The claims against HCA are similar to those filed by SEIU, which led to a $98 million settlement with Community Health Systems in 2014 and a $262 million settlement with Health Management Associations in 2018. The government alleged that hospitals knowingly billed for inpatient services when lower-paid outpatient or observation services were warranted.

The government is in the best position to prove such claims, said Jacob Tubbs, a Birmingham, Alabama, attorney whose law firm Price Armstrong has represented plaintiffs in similar cases against hospitals. But he noted that it is difficult to prove that doctors have voluntarily and systematically deviated from today’s standard of care. It is particularly difficult to prove that a patient has been overtreated.

Lawyers still have a “healthy amount of skepticism” about the potential to win these cases, he said. “We know that ultimately we will have to prove that the medical care was objectively unnecessary.”

In a 141-page court filing from 2018, Dr.
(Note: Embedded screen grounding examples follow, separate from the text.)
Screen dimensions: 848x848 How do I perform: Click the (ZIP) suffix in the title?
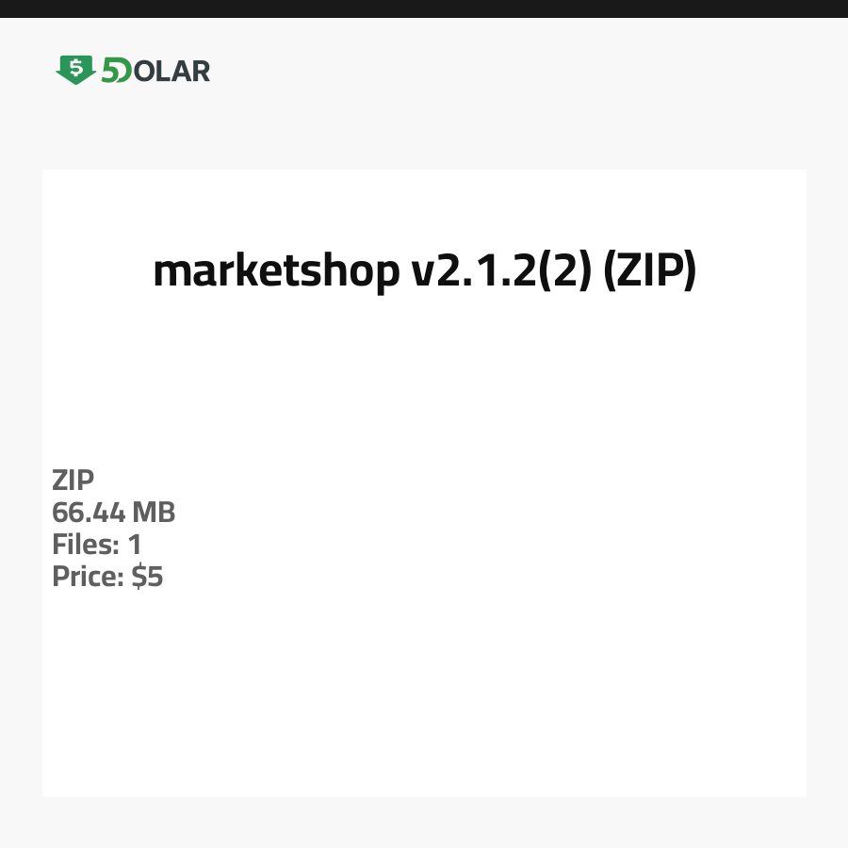pyautogui.click(x=648, y=271)
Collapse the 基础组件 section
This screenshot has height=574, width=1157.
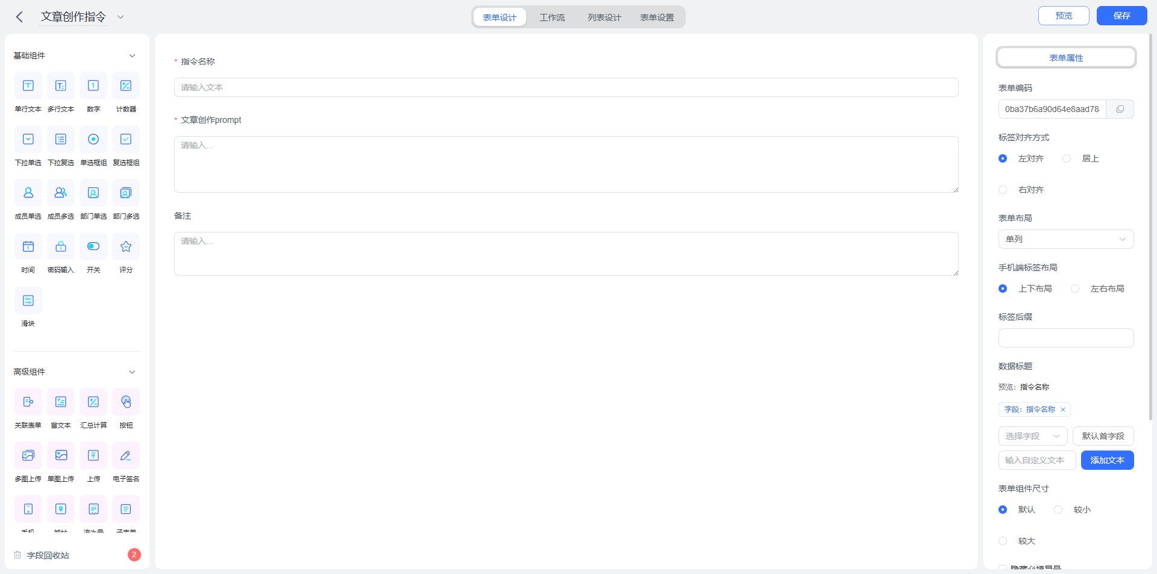(x=132, y=55)
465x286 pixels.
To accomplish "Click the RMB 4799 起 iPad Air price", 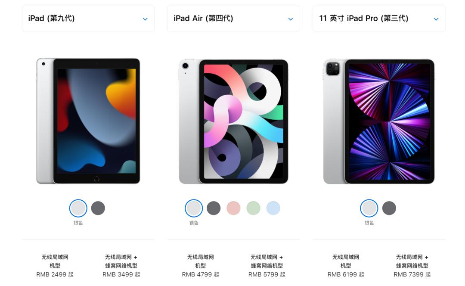I will [x=201, y=274].
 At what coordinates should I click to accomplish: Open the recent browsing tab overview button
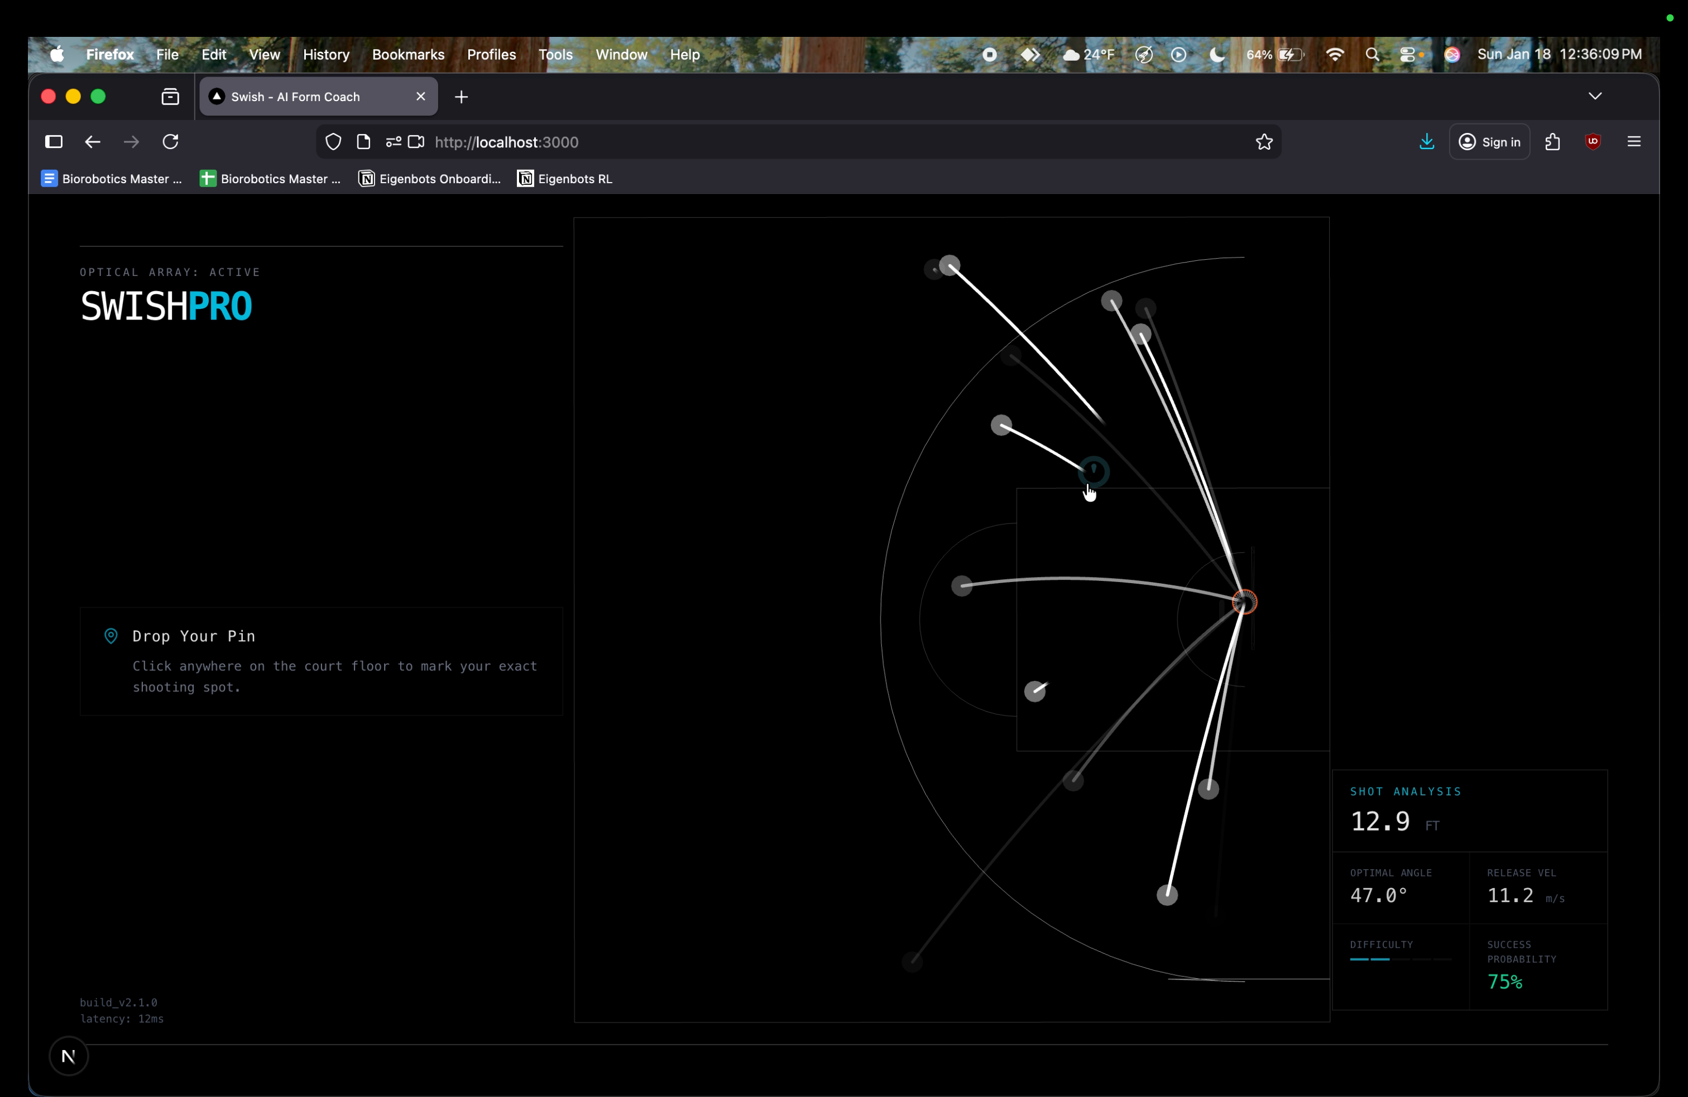coord(170,97)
Camilo Ruiz, a whistleblower at HCA’s 400-bed hospital in suburban Miami, accused the health system of putting his job at risk if it didn’t admit more patients instead of sending them home. from the emergency room. HCA supervisors hounded him with warnings to start meeting set goals, he said in court documents.

Ruiz’s attorneys used publicly available Medicare data to show that HCA hospitals across the country routinely admitted patients for ailments such as abdominal pain, lower respiratory problems, dizziness and nausea, while non-HCA hospitals , sent patients home with the same illnesses.

At HCA’s 41 hospitals with the highest admission rates — located in Florida, Texas, Nevada, Virginia and California — the attorneys found that from 2013 to 2016, 84% of Medicare patients were admitted for eight common diagnoses, compared to 55% in hospitals without disease. -HCA hospitals.

The Ruiz case came to light in 2020 when the federal government declined to investigate. The Justice Department — which has intervened in similar cases that have led to settlements — did not explain in court filings why it referred the Ruiz case and declined to comment to KHN.

Ken Nolan is an attorney at Nolan Auerbach & White based in Fort Lauderdale, Florida and has successfully represented whistleblowers who allegedly committed hospital admissions fraud. Nolan said the government sometimes dismisses cases for reasons other than lack of evidence.

Jennifer Smithfield highlights the allegations she plans to contest in an itemized billing list from her time at HCA Healthcare.

SEIU continues to urge the government to investigate its broader allegations against HCA. The union included information from the Ruiz suit in a report it sent to government agencies, including the Securities and Exchange Commission.

In addition to asking HHS to investigate, Pascrell sent a letter directly to HCA’s executive director, Sam Hazen, demanding an explanation for the elevated admissions.

As the nation’s largest hospital company, HCA sets the pace for the US healthcare system. Its profits are approaching $7 billion in 2021 even as other health systems have struggled on the back of the pandemic.

For Smithfield, the expensive hospitalization didn’t just put her wallet at risk. It also shattered her trust in the system in which she had long received care, including treatment for leukemia. He is challenging his account.

Now that she’s seeking medical care, she wonders if “her best interests are being considered versus any other motive the hospital administration might have.”

This article is from a partnership involving Nashville Public Radio and KHN.